Я хотел было ответить, что в этом нет нужды, что через несколько часов мы уедем, но вовремя осекся. Как знать, может, известие о нашем отъезде станет для него облегчением. А я не хотел, чтобы он испытывал облегчение. Пока не хотел.
— Где Алекс? — спросил я.
Глядя прямо перед собой на подсвеченную синим воду бассейна, я внимательно следил за физической реакцией Ралфа. И он вправду переменил позу. Чуть наклонился вперед, потер рукой лицо, потом опять откинулся на спинку стула.

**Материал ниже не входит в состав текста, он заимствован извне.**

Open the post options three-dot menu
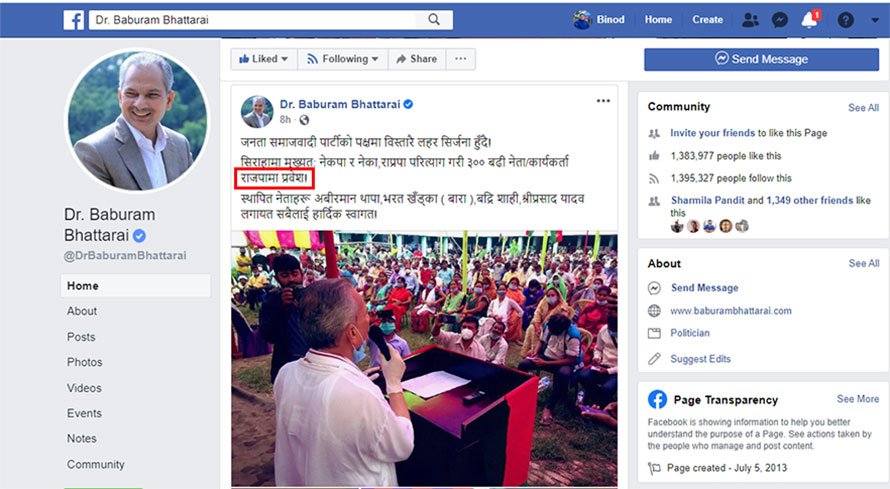(603, 101)
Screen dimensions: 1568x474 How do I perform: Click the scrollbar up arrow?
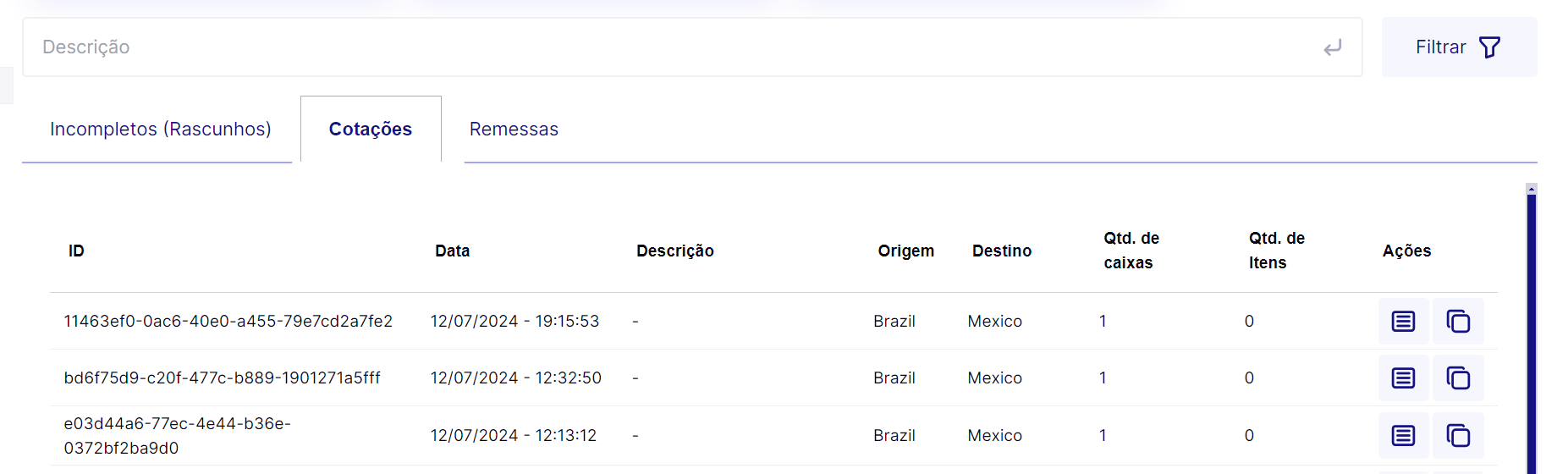tap(1531, 189)
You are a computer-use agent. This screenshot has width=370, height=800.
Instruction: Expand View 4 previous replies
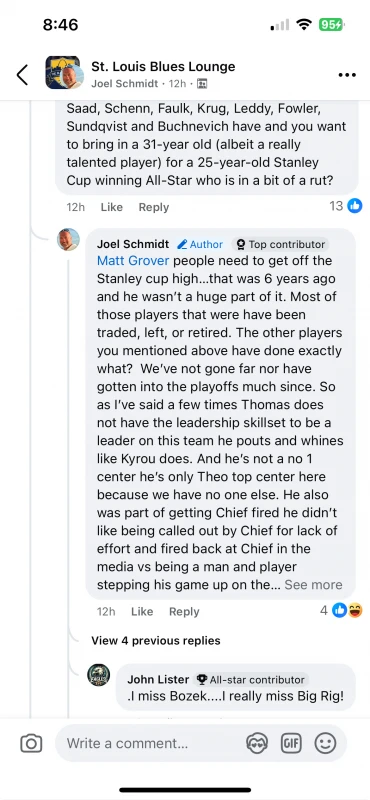(156, 641)
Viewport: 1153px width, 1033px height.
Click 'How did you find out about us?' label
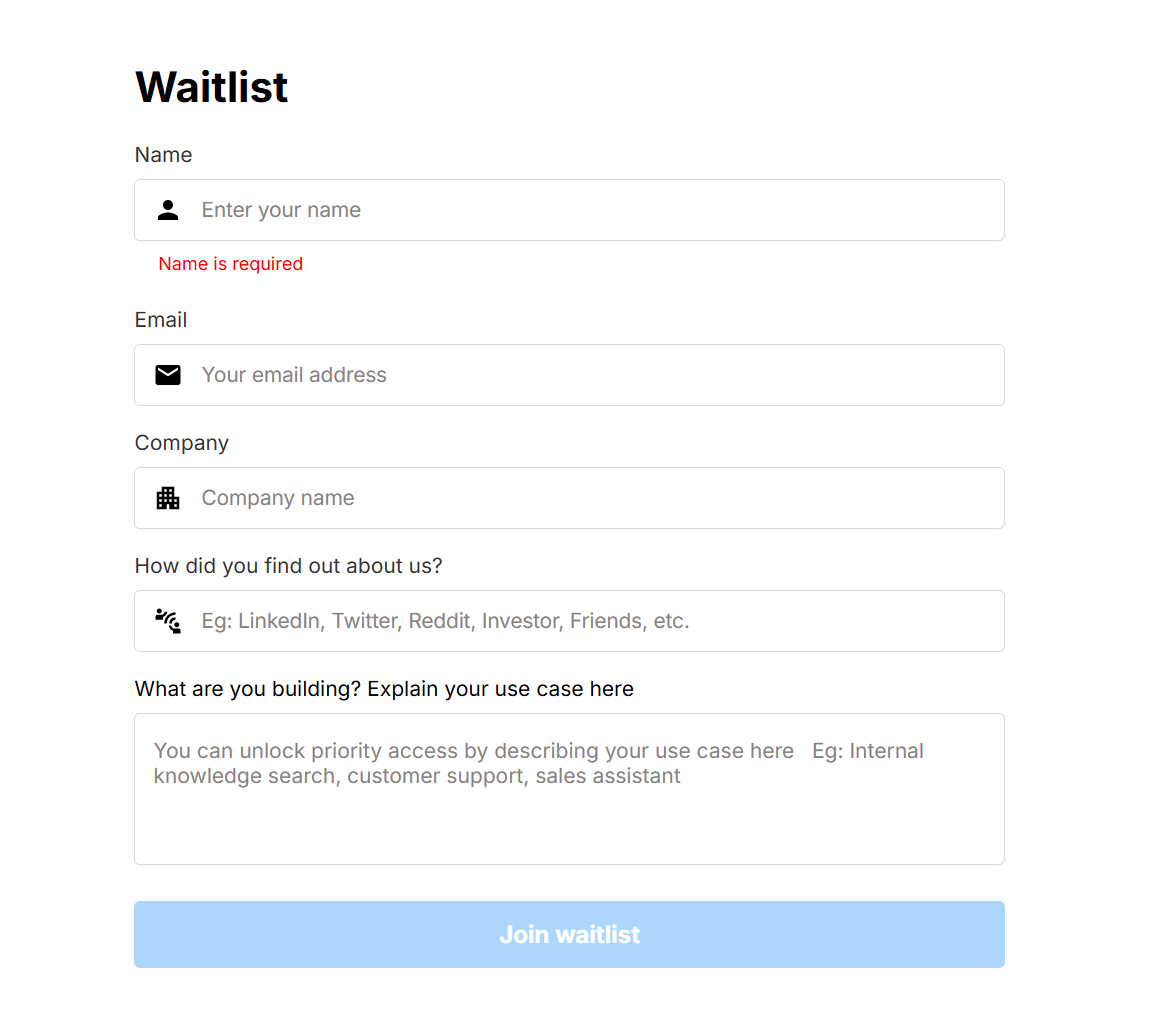coord(288,566)
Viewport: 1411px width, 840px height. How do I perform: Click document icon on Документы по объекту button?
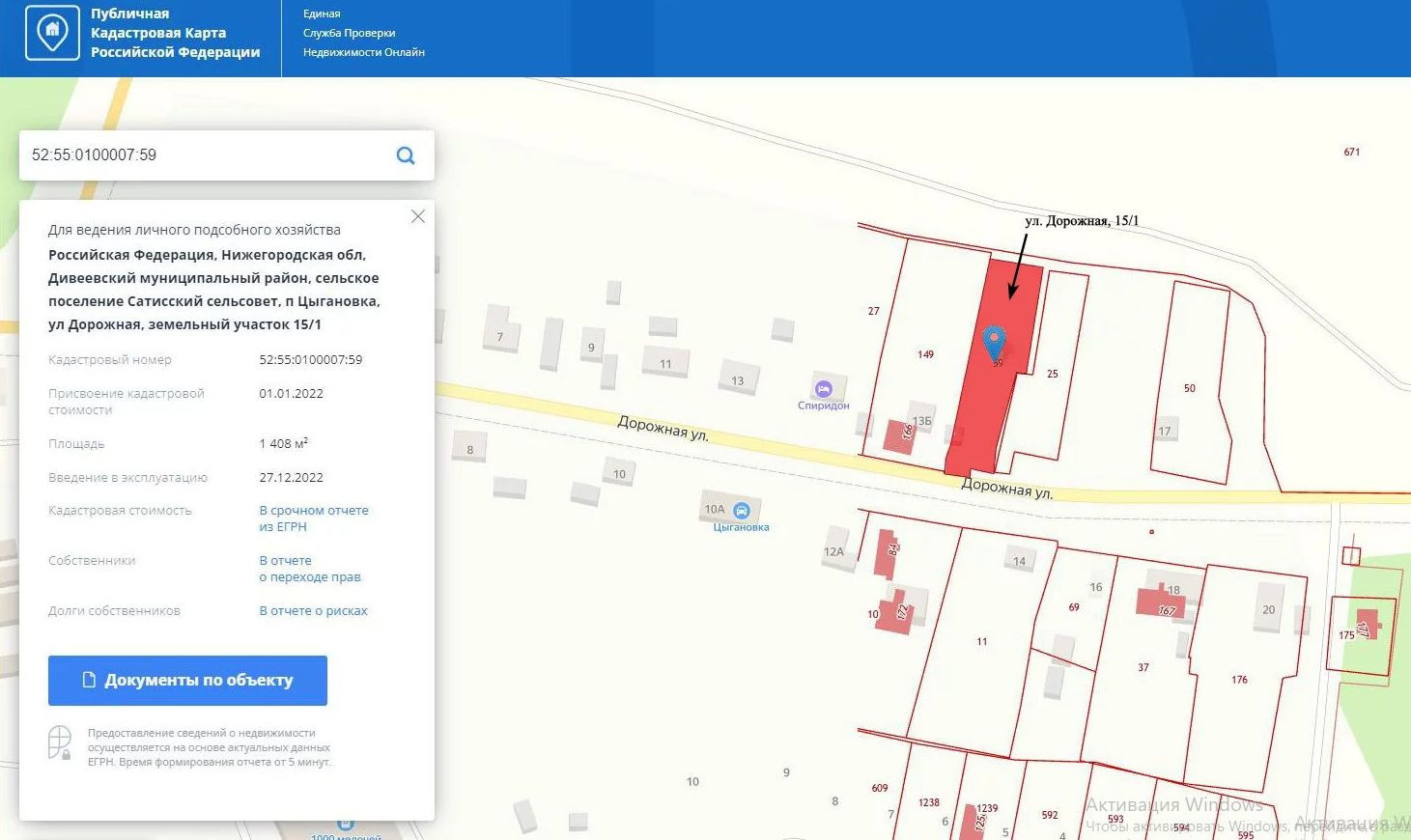[x=89, y=680]
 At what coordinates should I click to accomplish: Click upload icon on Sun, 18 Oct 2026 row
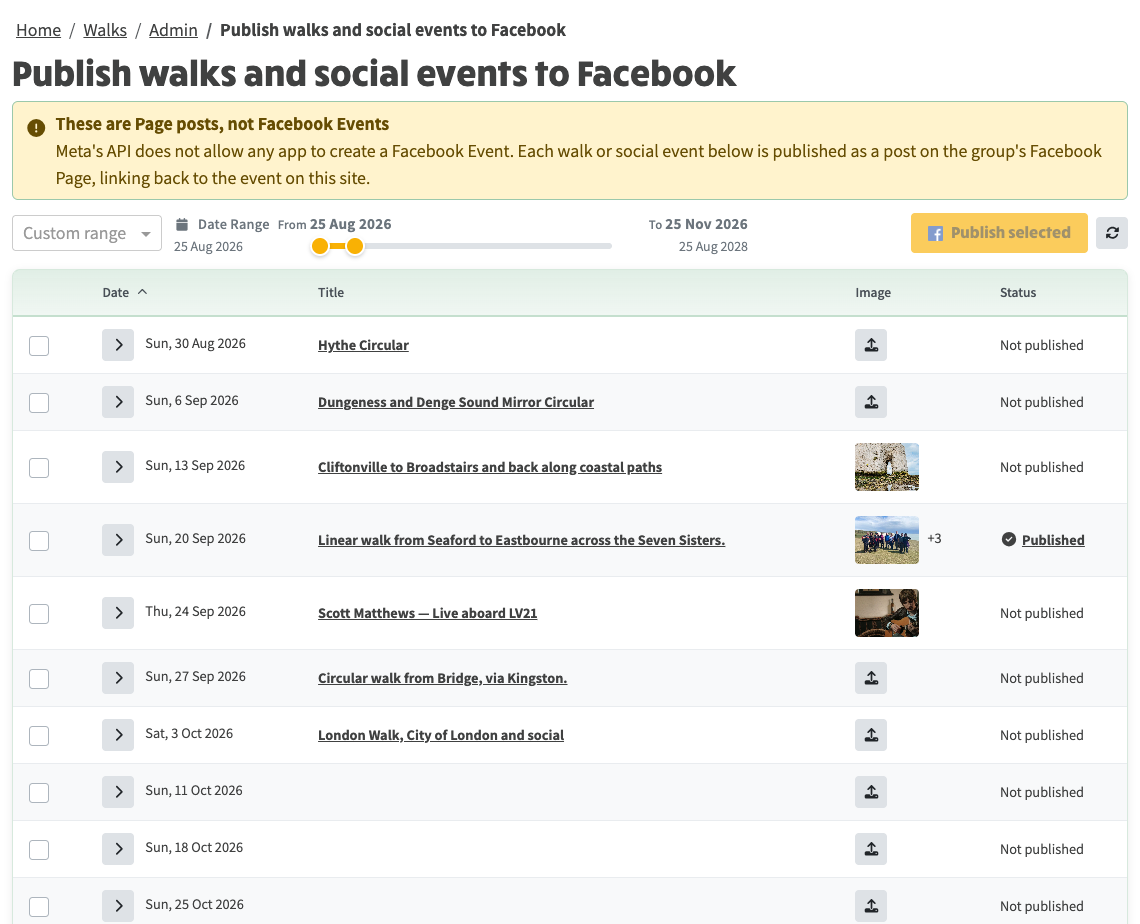tap(870, 849)
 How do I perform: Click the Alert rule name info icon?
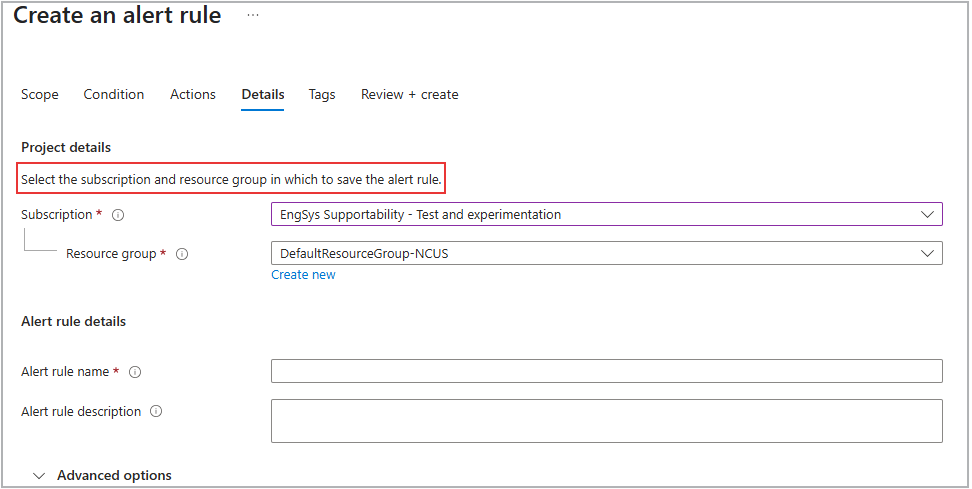point(135,372)
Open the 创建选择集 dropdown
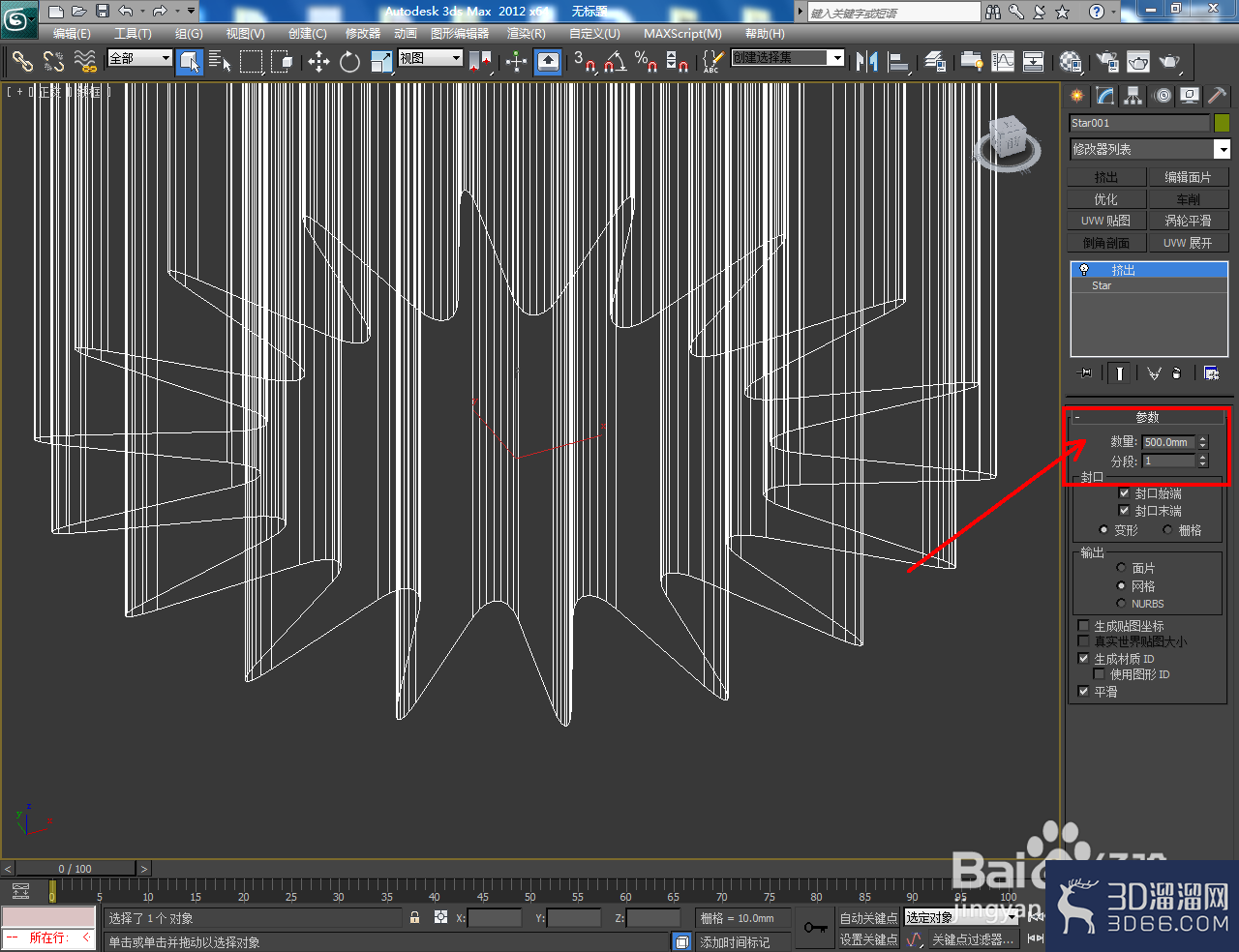The image size is (1239, 952). [x=788, y=58]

— Наверху. — Ралф скрестил ноги, на сей раз без стона. — Спит. Хочешь еще? — Он поднял с земли бутылку, поднес к моему стакану.
— О’кей. Он тебе что-нибудь говорил?
Ралф налил себе и только потом ответил:
— Мальчишка совсем в кусках. Чувствует себя виноватым. Я ему сказал, что он не должен чувствовать себя виноватым.
Я глубоко вздохнул. Поднес стакан к губам. Лед растаял. Тепловатое, разбавленное водой виски.
Почему он не должен чувствовать себя виноватым? Может, у него есть все основания чувствовать себя виноватым.
Вот так я мог сказать. Но не сказал. Ощутил волну жара на лице, а это нехорошо. Голова должна оставаться холодной. В буквальном смысле.
— Да, ему незачем чувствовать себя виноватым, — сказал я. — Но ведь, возможно, он что-то видел? А рассказать не смеет. Как раз оттого, что чувствует себя виноватым.
— И что же он в таком случае должен был видеть? — Ралф снова переменил позу, быстро отпил несколько глотков виски. Язык тела. Если принять во внимание язык его тела, то и он рассказал мне не все, что должен бы. Хотя, возможно, он лишь выгораживал своего сына.
Теперь я подумал и кое о чем еще. Как ни глупо, однако же раньше эта мысль мне в голову не приходила. Юлия ничего не помнит. Но Ралфу я об этом не говорил. И Алексу не говорил, и вообще никому. В сущности, кроме нас с Каролиной, никто об амнезии не знает. Или все-таки? Я попробовал как можно детальнее восстановить в памяти минувшие часы. Кто не заходил к нам в комнату, а кто заходил и когда именно.
Все старались поменьше нас донимать и с расспросами не приставали. Юдит… Уложив Томаса и Лизу, она спустилась к нам, о чем-то спросила. Знает ли Юлия, кто или что… Она еще в шоке, ответили мы. И не знает. Вероятно, память заблокировало, сказал я, как часто бывает в таких случаях. Говорили мы шепотом. А когда Юлия открыла глаза, замолчали. Эмманюель ни о чем больше не спрашивала, Стэнли позднее тоже. Вполне возможно, Юдит рассказала Ралфу, чт'o слышала от нас внизу. А тогда… Возможно, Ралф обосновался подле меня с бутылкой виски, поскольку знал, что Юлия рано или поздно опознает своего обидчика?
Разве только… В висках у меня резко застучало. Разве только Юлия уже была без сознания… Об этом каждый читал в газетах. Украдкой подбрасывают что-то в напиток. Таблетку, от которой девочки быстрее пьянеют. Становятся смешливее. Уступчивее. Или даже попросту отключаются. Отпускают все тормоза и идут с мужчиной, с которым идти бы не следовало. А иной раз от такой комбинации алкоголя и таблеток они теряют сознание.
Я старался не думать об этом и все равно думал. Мужчина — по всей вероятности, взрослый мужчина — наклоняется к бесчувственной тринадцатилетней девочке и… Больной, говорит народ. Такие типы явно больные. Но это не болезнь. Болезнь можно вылечить, во всяком случае лечить. А здесь совсем другое. Изъян. Дефект конструкции. Треснувшую бутылку лимонада изымают из продажи. Вот так надо поступать и с подобными типами. Не лечить. А сразу изымать. Уничтожать всю партию. Не хоронить. Не кремировать. Мы не желаем, чтобы этот прах смешался с воздухом, которым мы дышим.
Я поморгал глазами. Правым глазом, сообразил я; до сих пор я не обращал внимания, но после возвращения с пляжа левый глаз вообще не открывался. Боли не причинял, нет, просто не открывался. Сперва я попробовал заставить веко подняться, но безуспешно, тогда потянул пальцами за ресницы. Потер опущенное веко, нажал на него кончиками пальцев, глаз все равно не открылся. Симптом нехороший, я знал. Прежде чем сесть в машину, мне предстояло неприятное дельце. Что у тебя с глазом? — спрашивал меня буквально каждый. Может, посмотреть хорошенько, что там с глазом? — спросила одна Каролина. Нет, отрезал я.